The first batch I made was at my Boyfriend's house. It was terrible, I used a tiny saucepan and a quarter of the popcorn burnt with nowhere to expand into. There was a terrible charred caramel base at the bottom and despite all this, we ate it all.

That saucepan eventually came clean

Not bad looking. Noticeably smoky notes

The second batch I made, scorched the bottom of my saucepan and my mum declared it ruined. She then ate all my popcorn and said it was pretty good, she didn't like the hard kernels leftover but she still ate them. My aunt said the same thing, about how lots of fibre isn't good for her, she has diverticulitis, but she still sat there eating it whilst complaining.

Second batch. Notice the more caramel notes. More shaking required

The third batch was for night shift. This was by far, the most perfect batch I've made to date. Evenly coated, golden brown popcorn pieces with a good combination between salty and sweet. On coming home from work, my mum shoved her fist into the box and ran off to her room with about a third of the box in her hand. When I was shouting at her that it was for work and that she couldn't have any, she was yelling back at me, "JUST GIVE ME A LITTLE. ITS SO GOOD."

Dat popcorn.
Anyway, this is the slightly tweaked recipe I stole from this random blog I found.

Kettle Corn

Uses: pre picnic snacks, night shift snacks, feeling fancy with popcorn

Ingredients:

1-2 tbsp of oil, high smoke point oil is preferable
1/3 cup popping corn kernels
1/4-1/3 cup of sugar*
3/4-1tsp of salt

Ingredients.
*Brown gives a better colour, but clumps, which is hard to separate over burning hot oil. White is easy to distribute. Raw sugar is halfway between both.

Random stuff:
The biggest goddamn saucepan with a lid you have. Preferably cast iron, or something with a heavy heat retaining base. Something that doesn't burn easily.
A hot stove, like induction or gas burner. 
No loose handles.
Oven mitts or a tea towel, so you can hold down the lid without burning.

Instructions:
1. Fill up your saucepan with oil and half the salt. Heat over medium to high heat
2. Once the oil is just starting to smoke, throw in three kernels of popcorn. Put on the lid.
3. Once popped, throw in all your corn.
4. Then throw all your sugar/sugar on top, as evenly as possible
5. Put your lid back on, hold on tight and start shaking your pan. After 2-5 seconds of shaking, put back on heat for another few seconds until it starts popping.
6. Expect nothing to happen for the first 10-30 seconds? Once the kernels start popping, start shaking more vigorously, in a fancy arse tossing salad type motion. Try to do it away from you, so if the lid comes off, you don't get a face full of burning caramel.
7. Once the kernels stop popping every 1-2 seconds, take off heat and keep shaking until the popping slows down. Pop it back on the heat for another few seconds if the popping stops and once the popping restarts, keep shaking.
8. Dump in a large bowl immediately, do not keep it in the pot or it will continue to burn. Eat ASAP or it will go soggy, still delicious but not as delicious as it could be.
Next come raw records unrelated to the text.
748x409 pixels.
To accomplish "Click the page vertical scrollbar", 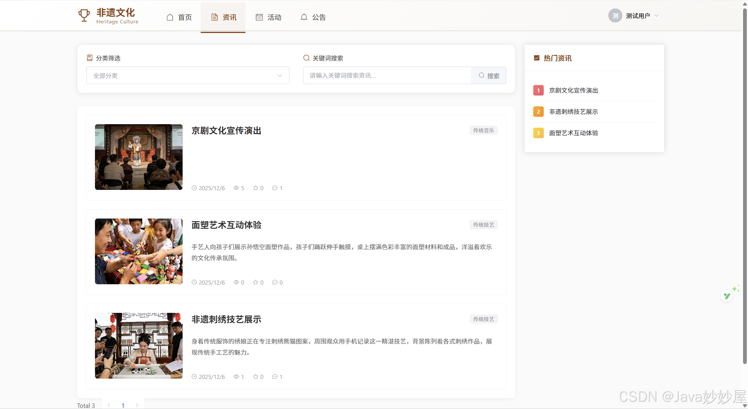I will [x=744, y=187].
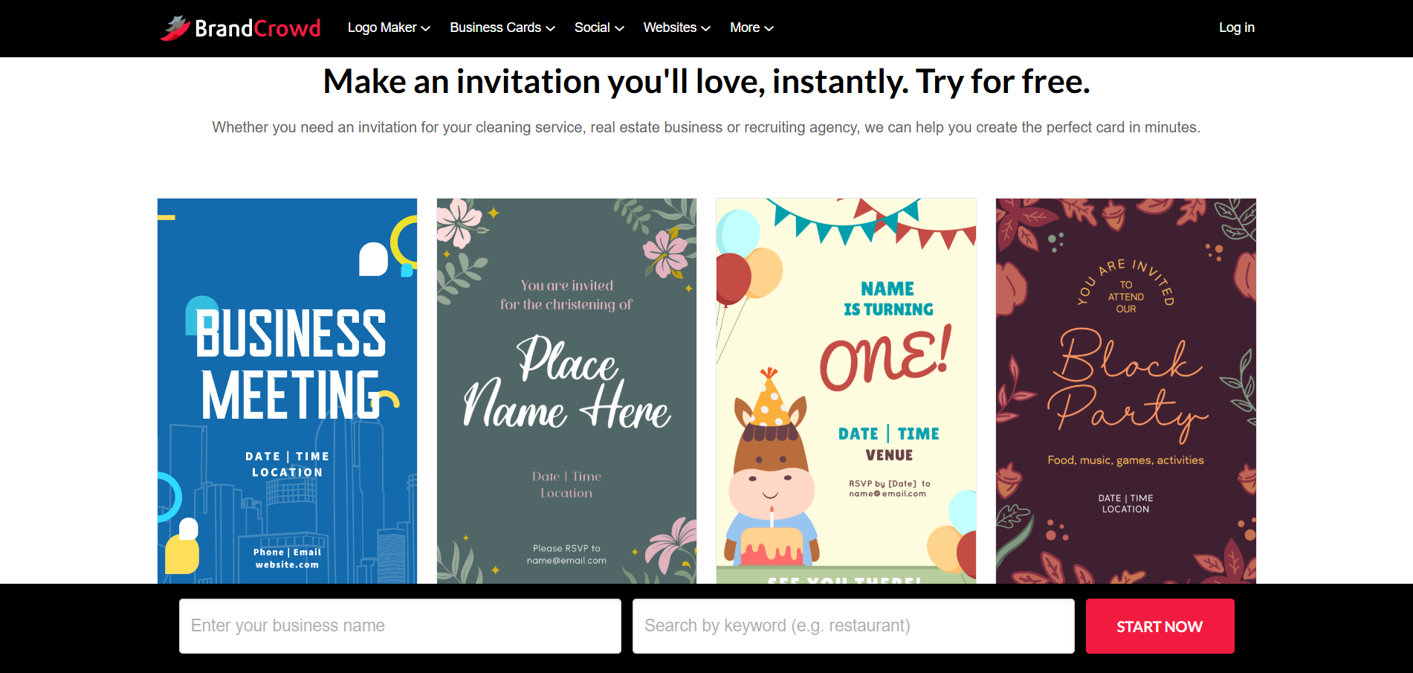This screenshot has width=1413, height=673.
Task: Open the Block Party invitation template
Action: (1125, 390)
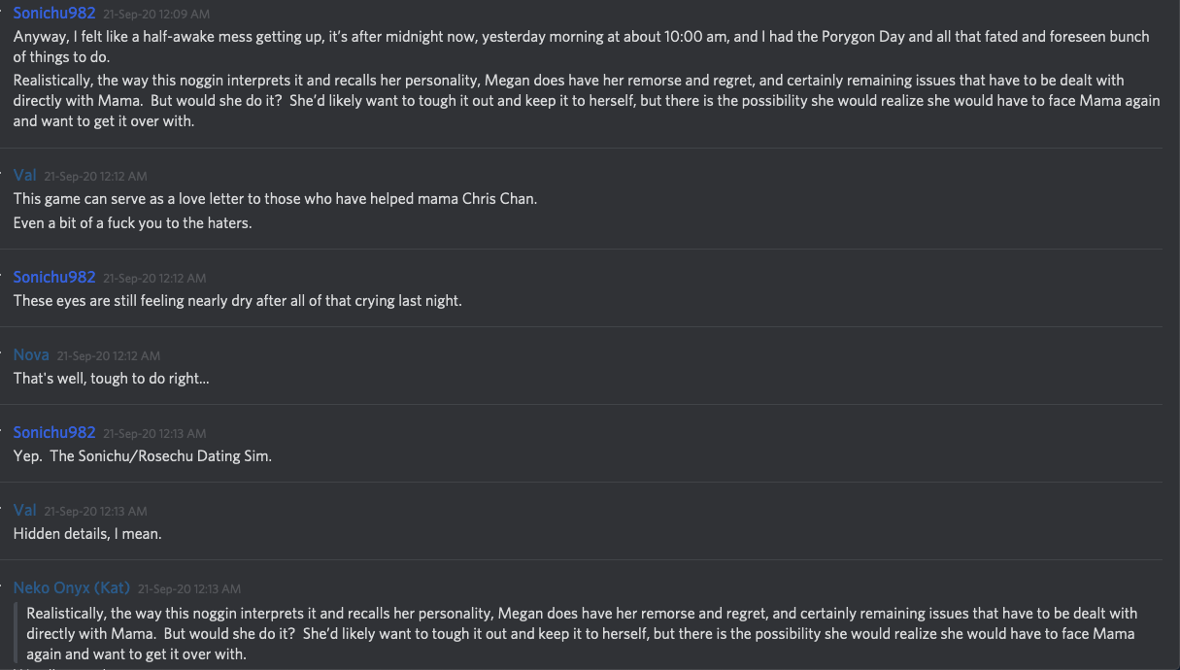Select the "That's well, tough to do right..." message

pyautogui.click(x=111, y=379)
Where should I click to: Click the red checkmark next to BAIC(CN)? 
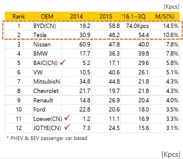tap(63, 63)
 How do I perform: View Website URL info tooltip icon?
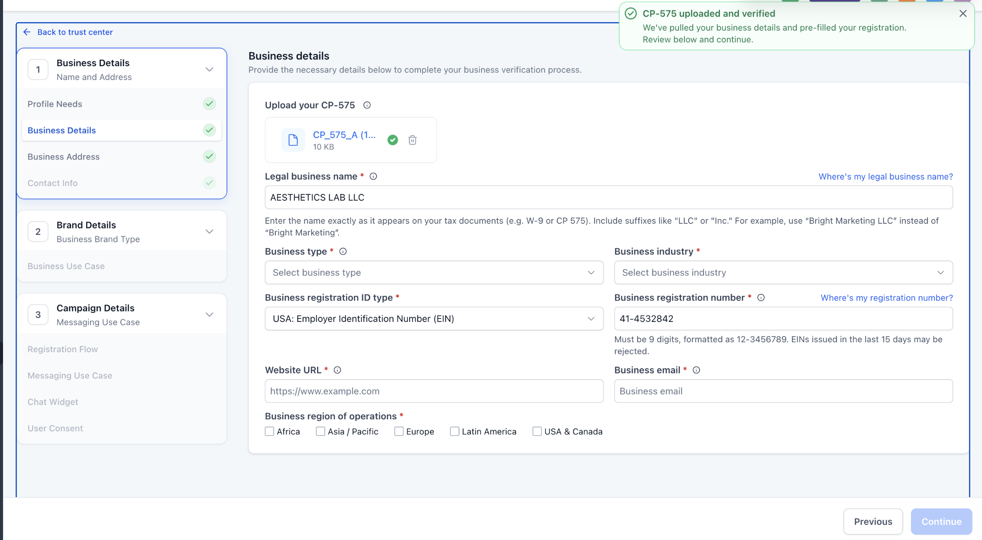pyautogui.click(x=337, y=370)
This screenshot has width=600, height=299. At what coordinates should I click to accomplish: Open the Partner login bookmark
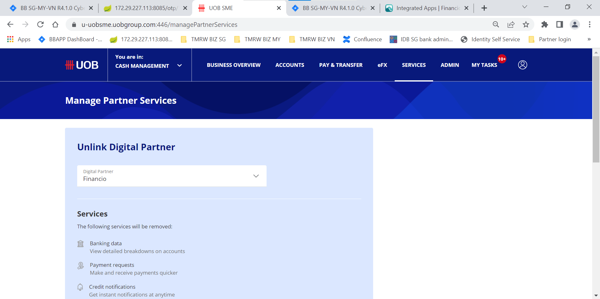555,39
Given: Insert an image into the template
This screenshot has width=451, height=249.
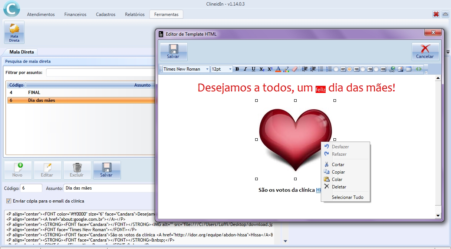Looking at the screenshot, I should pyautogui.click(x=401, y=69).
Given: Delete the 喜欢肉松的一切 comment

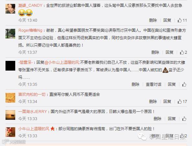Looking at the screenshot, I should (x=153, y=101).
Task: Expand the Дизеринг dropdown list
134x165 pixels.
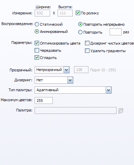Action: (x=70, y=80)
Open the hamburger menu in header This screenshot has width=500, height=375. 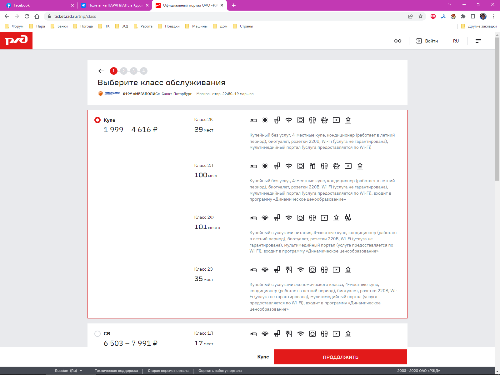tap(478, 41)
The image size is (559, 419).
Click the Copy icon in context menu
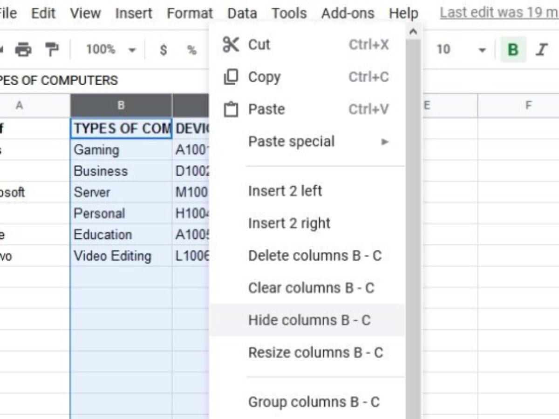click(x=231, y=77)
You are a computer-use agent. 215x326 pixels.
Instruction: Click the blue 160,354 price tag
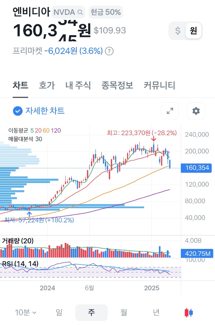pyautogui.click(x=196, y=168)
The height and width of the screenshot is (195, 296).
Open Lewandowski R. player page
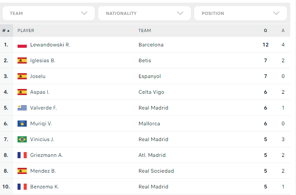point(50,45)
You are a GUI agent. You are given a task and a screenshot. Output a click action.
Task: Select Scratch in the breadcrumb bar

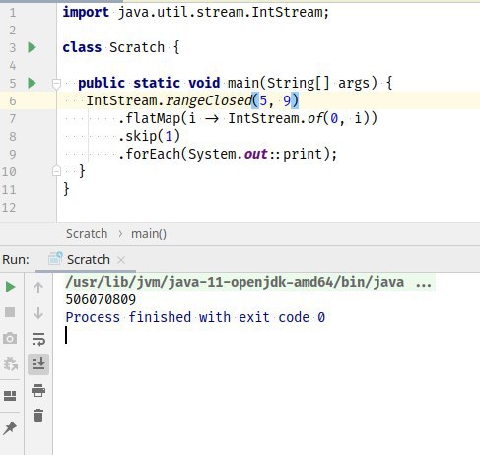pyautogui.click(x=87, y=234)
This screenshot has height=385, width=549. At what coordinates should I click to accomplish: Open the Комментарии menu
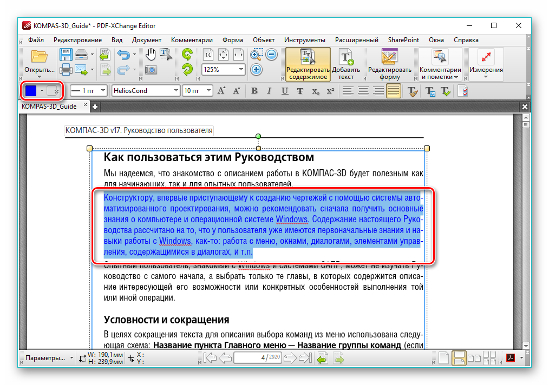point(192,40)
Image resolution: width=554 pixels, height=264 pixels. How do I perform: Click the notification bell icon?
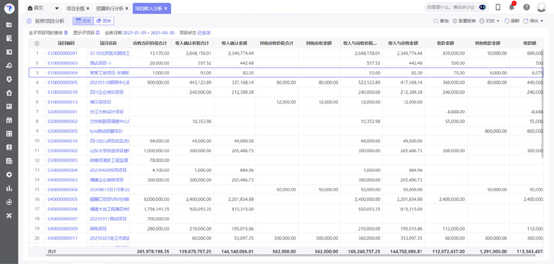[x=511, y=8]
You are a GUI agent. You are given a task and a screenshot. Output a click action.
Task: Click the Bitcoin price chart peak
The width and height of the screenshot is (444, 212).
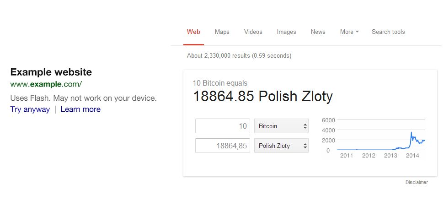411,133
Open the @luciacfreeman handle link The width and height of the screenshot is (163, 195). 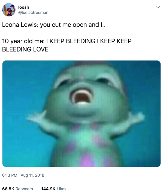33,13
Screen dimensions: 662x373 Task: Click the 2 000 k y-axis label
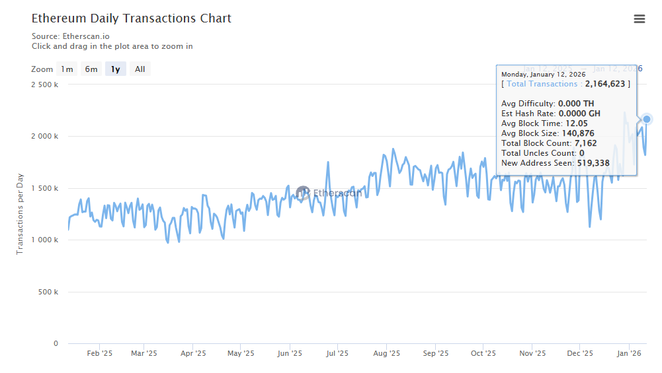[46, 137]
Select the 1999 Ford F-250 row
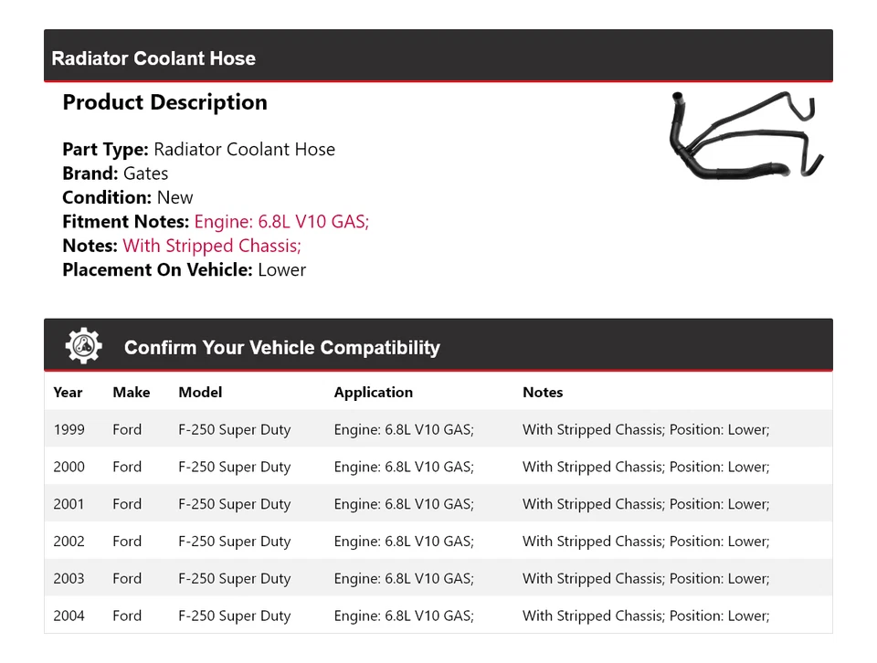The height and width of the screenshot is (663, 877). coord(438,429)
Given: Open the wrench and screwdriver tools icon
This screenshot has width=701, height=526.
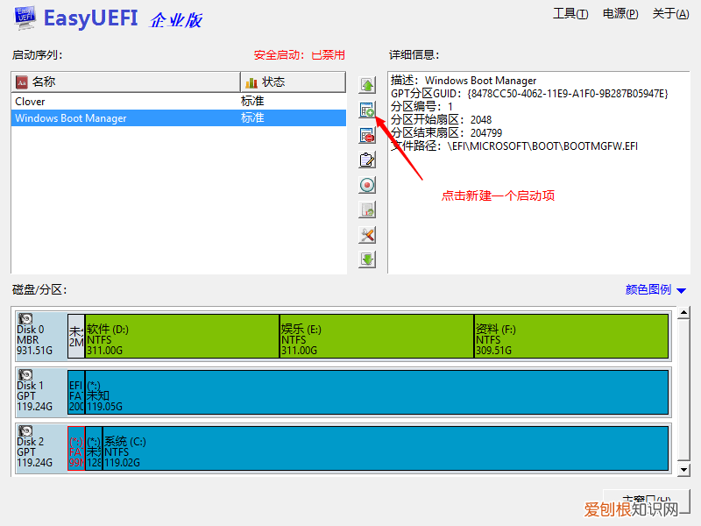Looking at the screenshot, I should pyautogui.click(x=368, y=235).
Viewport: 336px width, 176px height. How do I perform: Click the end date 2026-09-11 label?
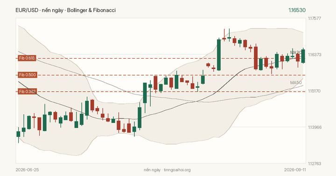coord(295,170)
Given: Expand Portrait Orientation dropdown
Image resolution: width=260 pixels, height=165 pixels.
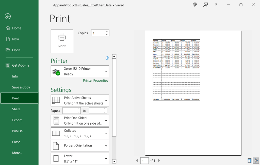Looking at the screenshot, I should tap(80, 146).
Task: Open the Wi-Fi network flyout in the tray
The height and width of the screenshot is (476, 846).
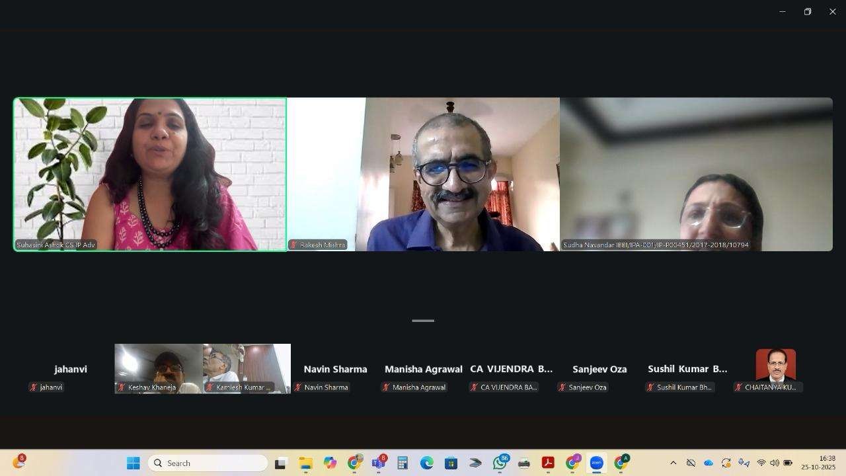Action: [761, 463]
There are no pictures of the process because of how fast it cooks. Also my Boyfriend didn't think to help me with making this.

Also! In other news, I've risen to the top 50 of Urbanspoon's Brisbane blogs yay!

Random stats for my blog show that my first post, "Becoming a Cat Lady", is the most popular post. The next most popular food related post is my Cirque review.



The most commonly used search words to get to my blog are, "Crazy cat lady." With 56 hits.